Tugas Singkat A = Menurut teks tentang APBD-P Bolmut, kapan batas waktu pengesahan APBD-P?
Tugas Singkat B = Tentukan apakah tiap pernyataan berikut sesuai dengan teks tentang APBD-P Bolmut. Jawab ya atau tidak, lalu kutip kata-kata teks yang menentukan. (i) APBD-P Bolmut tahun ini sudah disahkan oleh DPRD. (ii) Tanpa APBD-P, Kabupaten Bolmut akan melanjutkan dengan APBD murni. (iii) Kewenangan pimpinan sementara untuk memimpin rapat penetapan APBD disebut dalam pasal 34 huruf a Surat Edaran Mendagri.
Tugas Singkat C = Tolong lanjutkan teks tentang APBD-P Bolmut, mulai setelah kalimat terakhirnya.

Setiap tahun, Pemerintah Daerah Bolmut melakukan revisi pada Anggaran Pendapatan dan Belanja Daerah (APBD), namun tahun ini tampaknya terancam tidak memiliki APBD Perubahan (APBD-P) karena belum disahkan oleh Dewan Perwakilan Rakyat Daerah (DPRD). Batas waktu pengesahan APBD-P, menurut regulasi, adalah tiga bulan sebelum berakhirnya tahun anggaran, atau tepatnya pada tanggal 30 September. Sekda Dr. Hi. Abdul Nazarudin Maloho, S.Pd., M.Si yang juga sebagai Ketua tim anggaran pemerintah daerah (TAPD), menegaskan bahwa, Jika lewat dari 30 September, APBD-P tidak akan dievaluasi oleh Pemprov Sulut.
Tanpa APBD-P, pemerintahan Kabupaten Bolmut akan melanjutkan dengan APBD murni, yang berarti berbagai program dan kegiatan yang telah direncanakan untuk tahun anggaran 2024 mungkin tidak dapat dilaksanakan sesuai rencana karena keterbatasan penyesuaian anggaran. “Kami terus mengajak semua pihak untuk memperkuat sinergi dan kolaborasi untuk membangun Kabupaten Bolmut yang lebih baik,” ujar Maloho.
Apakah Pimpinan Sementara Memiliki Kewenangan Menetapkan APBD?
Ketua TAPD Dr. Hi. Abdul Nazarudin Maloho, S.Pd., M.Si yang didampingi oleh Kabag Hukum Ivan Gahtan, SH, MH menjelaskan bahwa, Dalam struktur pemerintahan daerah, ada situasi tertentu di mana alat kelengkapan dewan belum terbentuk sepenuhnya, namun kebutuhan untuk menetapkan Anggaran Pendapatan dan Belanja Daerah (APBD) termasuk APBD Perubahan (APBD-P) mendesak. Dalam Surat Edaran Mendagri Nomor 100.2.1.3/434/SJ Tahun 2024, khususnya pada pasal 34 huruf a, pimpinan sementara yang ditunjuk oleh undang-undang berwenang memimpin rapat yang di dalamnya termasuk penetapan APBD.

Catatan posisi target:
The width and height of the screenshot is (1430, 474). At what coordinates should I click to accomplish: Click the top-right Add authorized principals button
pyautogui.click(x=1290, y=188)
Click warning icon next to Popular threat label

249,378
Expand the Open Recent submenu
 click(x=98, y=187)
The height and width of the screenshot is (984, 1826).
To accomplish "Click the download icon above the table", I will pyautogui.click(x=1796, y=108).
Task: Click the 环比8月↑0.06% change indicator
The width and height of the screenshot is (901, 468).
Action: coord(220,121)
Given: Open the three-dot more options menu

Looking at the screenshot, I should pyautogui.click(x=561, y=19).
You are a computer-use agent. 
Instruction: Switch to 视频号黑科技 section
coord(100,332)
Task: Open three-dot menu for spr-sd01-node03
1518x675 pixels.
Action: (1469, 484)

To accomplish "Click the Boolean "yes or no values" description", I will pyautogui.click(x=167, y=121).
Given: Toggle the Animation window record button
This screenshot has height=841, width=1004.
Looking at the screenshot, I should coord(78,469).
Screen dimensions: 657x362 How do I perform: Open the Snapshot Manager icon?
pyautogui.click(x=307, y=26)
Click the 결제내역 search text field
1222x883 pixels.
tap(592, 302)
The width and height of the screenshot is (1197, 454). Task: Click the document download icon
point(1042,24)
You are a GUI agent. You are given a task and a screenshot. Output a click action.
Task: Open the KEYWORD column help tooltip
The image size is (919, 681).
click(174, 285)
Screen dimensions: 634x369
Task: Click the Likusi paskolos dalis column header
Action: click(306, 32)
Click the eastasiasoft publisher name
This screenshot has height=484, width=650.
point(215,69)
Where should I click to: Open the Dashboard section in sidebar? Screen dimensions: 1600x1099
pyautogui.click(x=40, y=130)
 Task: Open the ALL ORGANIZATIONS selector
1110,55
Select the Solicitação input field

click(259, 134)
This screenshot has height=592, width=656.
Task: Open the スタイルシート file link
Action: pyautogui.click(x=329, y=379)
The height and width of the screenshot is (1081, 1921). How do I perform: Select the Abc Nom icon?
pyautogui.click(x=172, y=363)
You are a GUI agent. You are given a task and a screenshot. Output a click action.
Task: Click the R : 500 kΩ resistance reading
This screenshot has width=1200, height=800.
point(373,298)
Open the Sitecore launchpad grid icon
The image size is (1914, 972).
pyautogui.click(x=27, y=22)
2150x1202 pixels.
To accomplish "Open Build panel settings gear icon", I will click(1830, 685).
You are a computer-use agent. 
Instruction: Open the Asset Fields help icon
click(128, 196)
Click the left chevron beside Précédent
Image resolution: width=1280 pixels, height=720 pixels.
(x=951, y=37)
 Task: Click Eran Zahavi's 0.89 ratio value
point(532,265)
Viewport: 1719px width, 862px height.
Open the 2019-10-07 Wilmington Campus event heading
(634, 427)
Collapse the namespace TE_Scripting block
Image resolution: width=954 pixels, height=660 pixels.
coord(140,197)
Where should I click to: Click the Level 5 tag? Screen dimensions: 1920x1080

Jawaban Tertulis A = Tiga bulan sebelum berakhirnya tahun anggaran, tepatnya tanggal 30 September.

Jawaban Tertulis B =
(i) Tidak: "karena belum disahkan oleh Dewan Perwakilan Rakyat Daerah (DPRD)".
(ii) Ya: "Tanpa APBD-P, pemerintahan Kabupaten Bolmut akan melanjutkan dengan APBD murni".
(iii) Ya: "khususnya pada pasal 34 huruf a, pimpinan sementara yang ditunjuk oleh undang-undang berwenang memimpin rapat yang di dalamnya termasuk penetapan APBD".

Jawaban Tertulis C =
Lebih lanjut, Peraturan Pemerintah No 12 tahun 2018 melalui pasal 89 menjelaskan bahwa rapat paripurna merupakan keputusan tertinggi di DPRD. Dalam kondisi di mana Anggota Kelengkapan Dewan (AKD) belum terbentuk dan terdapat kebutuhan mendesak untuk membahas APBD-P, pimpinan dewan memiliki kewenangan untuk melakukan rapat paripurna dengan syarat minimal dua pertiga anggota dewan hadir. Rapat tersebut bertujuan untuk membentuk panitia khusus (pansus) untuk membahas APBD-P, sesuai dengan ketentuan dalam Undang-undang nomor 23 tahun 2014 tentang pemerintahan daerah (lembaran negara RI tahun 2014 nomor 244, tambahan nomor 5587) sebagaimana telah beberapa kali diubah terakhir dengan uud no 6 tahun 2023
tentang penerapan peraturan pemerintah pengganti UU nomor 2 tahun 2022 tentang cipta kerja menjadi UU .
Sebagai contoh, di daerah-daerah lain, walaupun fraksi belum terbentuk sepenuhnya, pansus yang bertugas membahas APBD-P sudah terbentuk. Fenomena ini juga terjadi di sembilan kabupaten/kota lainnya.
Mana yang lebih tinggi antara uud dan edaran mendagri? dan bagaimana Konsekuensi hukum?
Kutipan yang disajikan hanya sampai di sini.